Though the topic of astrobiology is popular with many outside of academia, this text is really most relevant to those who have already done science at school and who are doing science at university that has a module in astrobiology (or in which astrobiology is a free choice minor). Of greater relevance to this site's regulars, it would also be of interest to the science graduate into hard SF and space opera. True such SF-loving scientists (and there are many of us) are probably aware of the astrobiological basics Plaxco and Gross present, but the authors do more than this: they have compiled a neat package of both relevant historic together with a whistle stop tour of the plethora of the past couple of decades' recent research that illuminates this topic.
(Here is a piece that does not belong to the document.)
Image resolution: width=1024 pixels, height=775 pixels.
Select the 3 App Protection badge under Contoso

Indeed looking at my bookshelf, astrobiology has come a long way from, say, the likes of Horrowitz's Utopia and Back (1986) or Horneck and Baumstark-Khan's Astrobiology: The quest for the conditions of life (2001). So books like Plaxco and Gross' Astrobiology do fill a genuine need.
At this point it should be noted that this is the book's second edition; the first came out in 2006. This means that the authors have been able to ensure that the key outputs of half a decades of intervening research are included.
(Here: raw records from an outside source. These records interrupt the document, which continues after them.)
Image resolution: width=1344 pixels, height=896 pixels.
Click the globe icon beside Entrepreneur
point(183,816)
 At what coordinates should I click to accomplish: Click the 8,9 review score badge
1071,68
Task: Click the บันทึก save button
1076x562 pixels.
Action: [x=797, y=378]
Science writer Michael Gross has presumably been the one who brought a very readable style to what could have been a dry text given the level to which this book is aimed. Science writers do not just write popular science but few venture into university level textbooks, even introductory ones, and it is good to see accessible introductory texts that speaks across a number of disciplines. Conversely Kevin Plaxco presumably drove the science content. Here he has taken a very much chemistry and molecular biology approach to astrobiology, though there is some sound astronomy in there too. This approach is not surprising as astrobiology in these early decades of the discipline seems to be led by astrophysicists and chemists: we biologists, let alone biosphere (Earth system) scientists, have yet to get a look in as if biology isn't a real science but we are coming as biologists in Earth system science are now impacting on climate change science and we have astrobiology in our sights (cf. Lenton and Watson's Revolutions that made the Earth). However I digress, exoplanet hunting aside, biochemistry, molecular biology and microbiology is currently where it is at in astrobiology and it is only right and proper that a current (2012/3) introduction to the subject takes this approach too. And I have to say the authors do it well: I particularly liked their presenting a good case as to why life in the Universe is very much in the main likely to be carbon-based.
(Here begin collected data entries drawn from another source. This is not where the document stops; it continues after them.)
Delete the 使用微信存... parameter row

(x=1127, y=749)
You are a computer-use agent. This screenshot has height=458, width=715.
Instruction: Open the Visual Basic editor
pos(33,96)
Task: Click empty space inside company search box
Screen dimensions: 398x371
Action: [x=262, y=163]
The book is illustrated with line diagrams and some b&w photos. While these might have benefited being printed on gloss art paper, the quality serves the purpose of study well enough and the last thing a student needs is a more expensive textbook. The book also has a useful subject index, though is very light on academic references, but this too is fine for a basic, introductory text. Students embarking on astrobiological studies, and SF enthusiasts wishing to go a little beyond the popular science, will find this a very worthwhile book.
Jonathan Cowie
A different version of this review has appeared in Biologist magazine.